## Work instructions
From the beginning of the material through the line containing "center [802, 256].", write the lines out again with "screenshot" swapped for "image" and nothing else changed. Leave the pictures out.

═══ Material for this task

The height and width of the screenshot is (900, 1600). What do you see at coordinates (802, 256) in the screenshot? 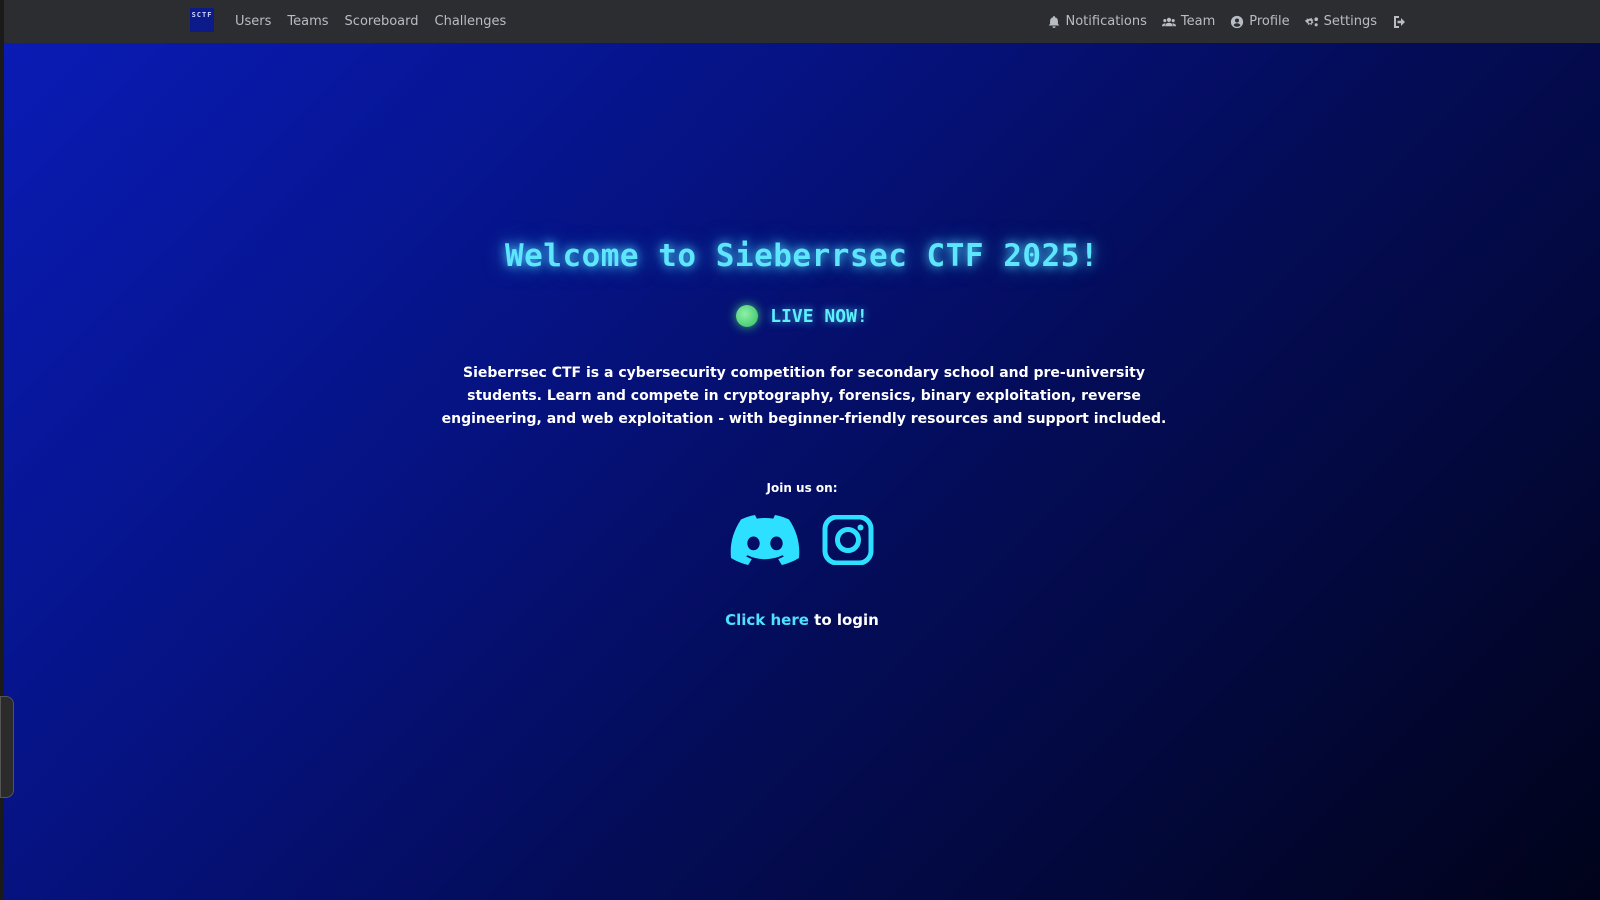
I see `page-title: Welcome to Sieberrsec CTF 2025!` at bounding box center [802, 256].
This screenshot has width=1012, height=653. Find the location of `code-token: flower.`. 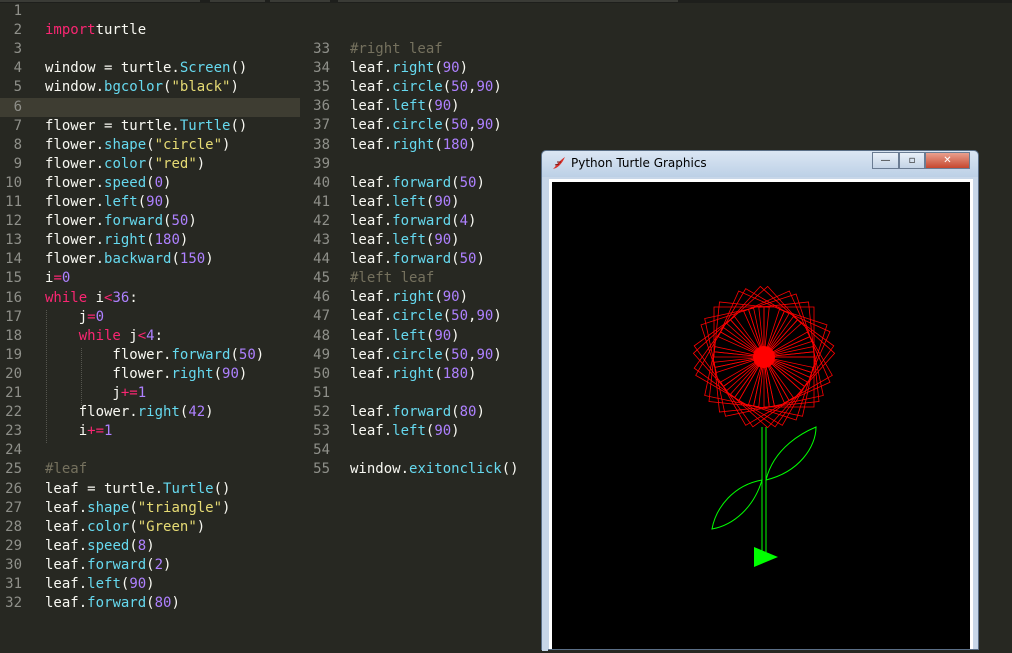

code-token: flower. is located at coordinates (75, 202).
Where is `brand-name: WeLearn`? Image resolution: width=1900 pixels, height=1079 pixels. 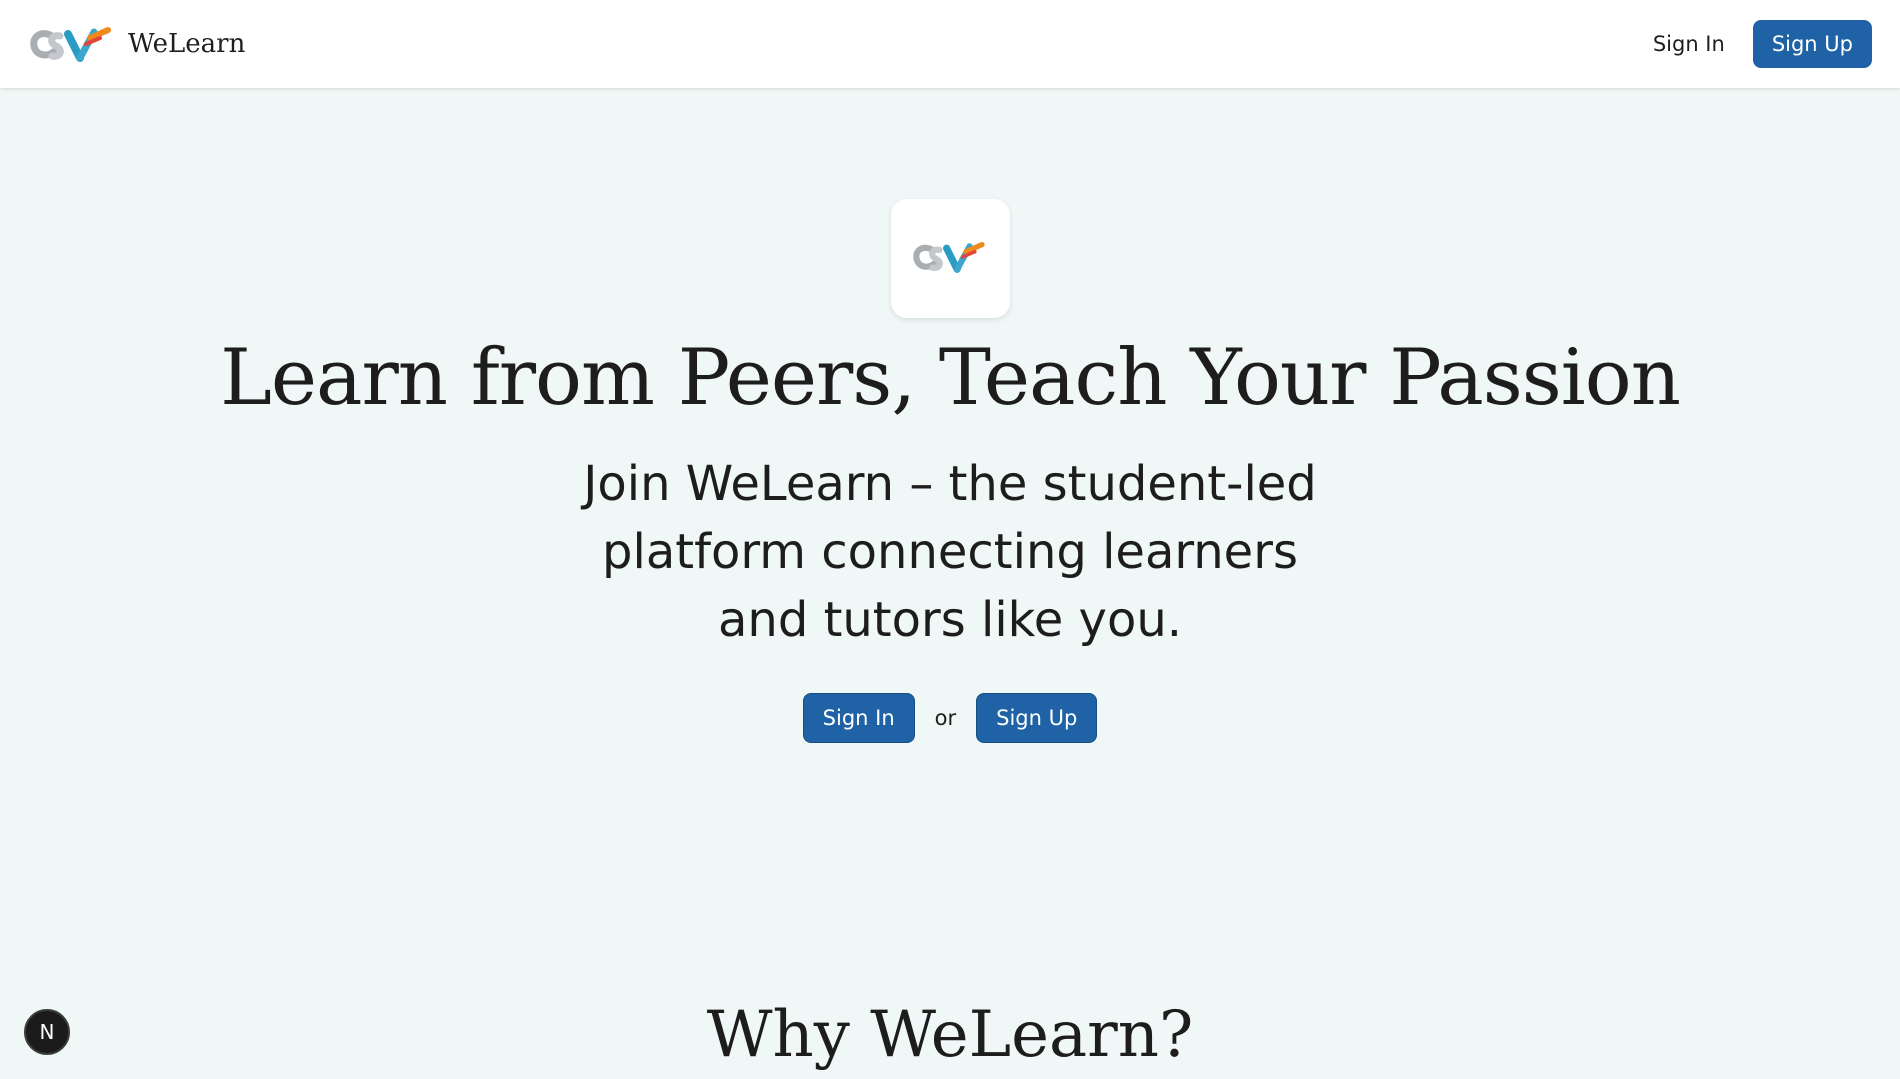 brand-name: WeLearn is located at coordinates (187, 44).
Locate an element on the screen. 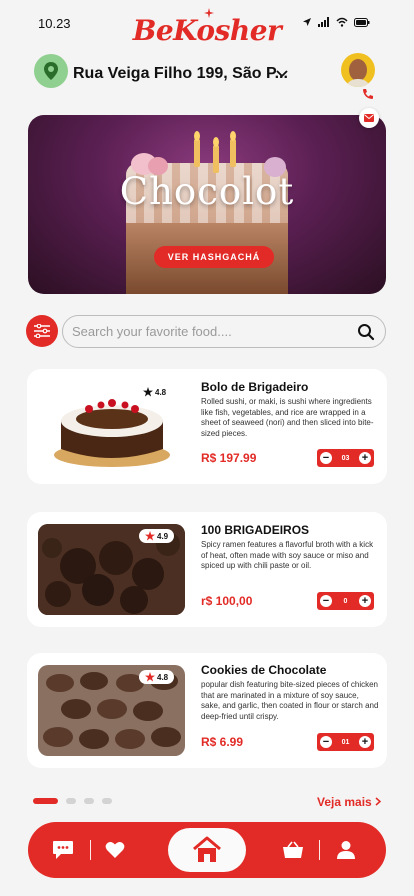 This screenshot has width=414, height=896. rating-badge: 4.9 is located at coordinates (157, 536).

══════

## Written answer
The height and width of the image is (900, 1600). What do you see at coordinates (802, 256) in the image? 
I see `page-title: Welcome to Sieberrsec CTF 2025!` at bounding box center [802, 256].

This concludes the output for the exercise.